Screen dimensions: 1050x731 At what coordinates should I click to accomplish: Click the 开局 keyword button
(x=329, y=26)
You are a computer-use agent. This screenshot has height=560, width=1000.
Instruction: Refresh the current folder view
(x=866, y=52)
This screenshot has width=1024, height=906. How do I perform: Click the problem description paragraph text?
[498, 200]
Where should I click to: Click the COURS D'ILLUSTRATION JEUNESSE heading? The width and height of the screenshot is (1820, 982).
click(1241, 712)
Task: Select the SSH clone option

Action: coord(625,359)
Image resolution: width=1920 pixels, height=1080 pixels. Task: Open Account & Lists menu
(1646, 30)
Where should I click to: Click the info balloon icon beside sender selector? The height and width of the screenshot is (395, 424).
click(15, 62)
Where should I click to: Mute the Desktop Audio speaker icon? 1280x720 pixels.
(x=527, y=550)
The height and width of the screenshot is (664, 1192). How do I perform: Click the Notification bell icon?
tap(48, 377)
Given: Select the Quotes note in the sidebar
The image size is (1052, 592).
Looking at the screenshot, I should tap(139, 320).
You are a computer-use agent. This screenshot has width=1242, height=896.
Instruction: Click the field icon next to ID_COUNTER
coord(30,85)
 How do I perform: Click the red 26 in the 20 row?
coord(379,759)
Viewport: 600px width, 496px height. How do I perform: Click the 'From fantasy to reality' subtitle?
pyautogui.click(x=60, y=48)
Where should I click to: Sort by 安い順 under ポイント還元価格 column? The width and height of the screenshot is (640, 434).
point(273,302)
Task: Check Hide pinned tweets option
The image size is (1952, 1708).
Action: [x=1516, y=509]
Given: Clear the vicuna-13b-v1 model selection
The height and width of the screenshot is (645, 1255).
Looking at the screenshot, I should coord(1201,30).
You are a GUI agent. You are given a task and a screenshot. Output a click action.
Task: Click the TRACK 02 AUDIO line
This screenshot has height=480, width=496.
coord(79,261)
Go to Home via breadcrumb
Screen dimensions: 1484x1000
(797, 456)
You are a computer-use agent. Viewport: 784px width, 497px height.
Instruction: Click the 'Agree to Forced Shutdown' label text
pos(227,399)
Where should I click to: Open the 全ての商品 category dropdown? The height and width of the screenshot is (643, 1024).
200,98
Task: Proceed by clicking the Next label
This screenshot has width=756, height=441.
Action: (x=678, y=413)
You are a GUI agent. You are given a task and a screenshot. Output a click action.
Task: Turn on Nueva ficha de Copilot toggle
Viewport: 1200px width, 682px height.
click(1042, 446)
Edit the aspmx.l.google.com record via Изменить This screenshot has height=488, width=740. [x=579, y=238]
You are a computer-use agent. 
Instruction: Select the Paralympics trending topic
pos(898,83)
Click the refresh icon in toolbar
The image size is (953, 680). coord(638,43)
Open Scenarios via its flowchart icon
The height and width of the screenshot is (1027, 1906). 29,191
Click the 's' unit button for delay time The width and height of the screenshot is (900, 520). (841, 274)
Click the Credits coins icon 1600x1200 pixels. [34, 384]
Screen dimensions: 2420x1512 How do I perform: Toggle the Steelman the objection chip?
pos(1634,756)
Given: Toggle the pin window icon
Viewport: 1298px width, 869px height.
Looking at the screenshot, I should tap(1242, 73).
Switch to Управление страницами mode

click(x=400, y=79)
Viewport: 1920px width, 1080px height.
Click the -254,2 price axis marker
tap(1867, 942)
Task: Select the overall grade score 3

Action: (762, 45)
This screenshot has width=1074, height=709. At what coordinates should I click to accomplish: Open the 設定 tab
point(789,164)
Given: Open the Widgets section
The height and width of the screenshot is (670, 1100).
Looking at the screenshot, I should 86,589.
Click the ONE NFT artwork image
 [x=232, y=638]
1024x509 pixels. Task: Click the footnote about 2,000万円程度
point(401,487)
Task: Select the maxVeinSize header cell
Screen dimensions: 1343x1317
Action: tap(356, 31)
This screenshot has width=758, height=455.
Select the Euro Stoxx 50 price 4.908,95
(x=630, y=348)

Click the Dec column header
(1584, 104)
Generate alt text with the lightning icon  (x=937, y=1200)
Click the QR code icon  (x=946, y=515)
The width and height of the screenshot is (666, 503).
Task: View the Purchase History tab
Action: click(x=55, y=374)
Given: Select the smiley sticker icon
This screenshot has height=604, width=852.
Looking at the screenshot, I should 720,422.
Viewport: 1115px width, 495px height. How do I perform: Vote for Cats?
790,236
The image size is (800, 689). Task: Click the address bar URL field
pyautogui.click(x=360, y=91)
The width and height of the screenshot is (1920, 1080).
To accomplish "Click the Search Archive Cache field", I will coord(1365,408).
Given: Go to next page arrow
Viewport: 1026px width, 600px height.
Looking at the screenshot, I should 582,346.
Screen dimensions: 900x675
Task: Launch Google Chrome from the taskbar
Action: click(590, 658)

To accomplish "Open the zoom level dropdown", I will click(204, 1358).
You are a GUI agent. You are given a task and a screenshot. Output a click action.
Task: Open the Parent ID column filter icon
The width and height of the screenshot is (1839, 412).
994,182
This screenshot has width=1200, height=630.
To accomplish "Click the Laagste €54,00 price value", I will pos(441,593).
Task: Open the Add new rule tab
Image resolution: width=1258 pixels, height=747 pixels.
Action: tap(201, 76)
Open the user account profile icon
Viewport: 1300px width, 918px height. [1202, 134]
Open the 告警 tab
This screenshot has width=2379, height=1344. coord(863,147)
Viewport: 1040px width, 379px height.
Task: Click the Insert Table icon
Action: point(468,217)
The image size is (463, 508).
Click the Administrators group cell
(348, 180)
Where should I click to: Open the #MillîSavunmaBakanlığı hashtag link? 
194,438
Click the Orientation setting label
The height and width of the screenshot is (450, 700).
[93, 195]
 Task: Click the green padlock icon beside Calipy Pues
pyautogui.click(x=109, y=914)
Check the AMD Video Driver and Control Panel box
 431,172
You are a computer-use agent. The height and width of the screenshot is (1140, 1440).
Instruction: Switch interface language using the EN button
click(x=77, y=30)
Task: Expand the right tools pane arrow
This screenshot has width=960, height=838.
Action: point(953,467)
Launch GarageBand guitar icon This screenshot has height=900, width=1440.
※
**EXERCICE**
Réécrivez tout ce qui va de la ligne contenant « Task: Expand the right tools pane arrow » jusqu'à la fin des entrées, en remplaçant « arrow » par « chevron ». Ne changez rien d'autre.

**RÉPONSE**
Task: Expand the right tools pane chevron
This screenshot has width=960, height=838.
Action: point(953,467)
Launch GarageBand guitar icon This screenshot has height=900, width=1440.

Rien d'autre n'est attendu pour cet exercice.